Trabalho que tem sido feito com Durán... "Tem de ir crescendo como os outros, começar a perceber a nossa dinâmica. Com bola vai percebê-la facilmente, sem bola vai demorar um pouco mais. Mas tem de chegar onde eu quero. É um jogador que não tem vindo a jogar tanto, precisa de jogo, de competição, e esse foi um dos objetivos para esta noite. Sabíamos que o Pavlidis iria dar frescura a partir dos 70', mas o objetivo era dar-lhe [ao Durán] minutos".

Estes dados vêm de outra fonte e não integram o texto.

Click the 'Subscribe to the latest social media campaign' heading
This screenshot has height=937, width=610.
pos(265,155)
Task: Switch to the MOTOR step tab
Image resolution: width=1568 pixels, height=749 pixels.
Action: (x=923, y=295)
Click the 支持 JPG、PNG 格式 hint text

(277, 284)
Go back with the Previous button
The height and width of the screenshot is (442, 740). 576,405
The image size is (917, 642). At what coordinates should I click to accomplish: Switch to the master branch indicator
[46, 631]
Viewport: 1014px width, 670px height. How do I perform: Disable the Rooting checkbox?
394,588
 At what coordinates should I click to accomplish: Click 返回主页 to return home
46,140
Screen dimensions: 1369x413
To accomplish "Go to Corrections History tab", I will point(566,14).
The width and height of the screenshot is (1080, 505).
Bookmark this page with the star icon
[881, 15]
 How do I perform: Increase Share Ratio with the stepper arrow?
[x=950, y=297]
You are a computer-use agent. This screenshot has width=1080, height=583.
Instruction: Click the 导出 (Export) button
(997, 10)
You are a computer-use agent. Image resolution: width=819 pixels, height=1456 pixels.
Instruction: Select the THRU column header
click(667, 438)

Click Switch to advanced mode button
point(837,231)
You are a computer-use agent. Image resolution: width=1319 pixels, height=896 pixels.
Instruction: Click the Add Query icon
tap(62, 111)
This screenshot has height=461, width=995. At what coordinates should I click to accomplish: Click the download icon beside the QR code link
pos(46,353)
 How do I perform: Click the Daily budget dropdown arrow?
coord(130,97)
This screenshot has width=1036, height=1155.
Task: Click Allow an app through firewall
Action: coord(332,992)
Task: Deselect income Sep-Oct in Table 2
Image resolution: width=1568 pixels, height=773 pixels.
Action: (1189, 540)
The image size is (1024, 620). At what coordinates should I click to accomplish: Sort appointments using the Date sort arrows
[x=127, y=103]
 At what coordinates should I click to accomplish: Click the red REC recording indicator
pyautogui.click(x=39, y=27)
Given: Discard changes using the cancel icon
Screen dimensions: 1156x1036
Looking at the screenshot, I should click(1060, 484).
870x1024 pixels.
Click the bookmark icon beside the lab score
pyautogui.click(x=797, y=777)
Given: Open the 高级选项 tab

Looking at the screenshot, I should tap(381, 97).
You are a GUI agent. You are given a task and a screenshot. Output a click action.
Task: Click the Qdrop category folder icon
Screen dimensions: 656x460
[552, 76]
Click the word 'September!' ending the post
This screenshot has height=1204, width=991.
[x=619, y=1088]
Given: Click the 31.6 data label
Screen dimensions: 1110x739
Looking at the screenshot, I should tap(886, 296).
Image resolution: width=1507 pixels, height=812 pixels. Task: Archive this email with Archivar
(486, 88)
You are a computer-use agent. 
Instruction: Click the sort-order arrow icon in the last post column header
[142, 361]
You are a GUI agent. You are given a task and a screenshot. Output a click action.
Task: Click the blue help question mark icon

É importante dar estabilidade e consistência ao Samuel Soares nesta altura? "Vou dizer-lhe como tenho dito. As razões pelas quais coloco um jogador é porque decido assim. Se precisa de estabilidade? Eu decido. O guarda-redes precisa de continuidade, o central precisa, o avançado também. Vou dar as explicações que achar que tenho de dar".
Agora vem aí o Aarhus... "Vamos falar do Casa Pia agora. Hoje em dia não há adversários acessíveis. [Achar isso] É o primeiro passo para algo que não queremos. Temos de respeitar o Benfica e todos os adversários. Hoje em dia, no futebol, não há adversários fáceis".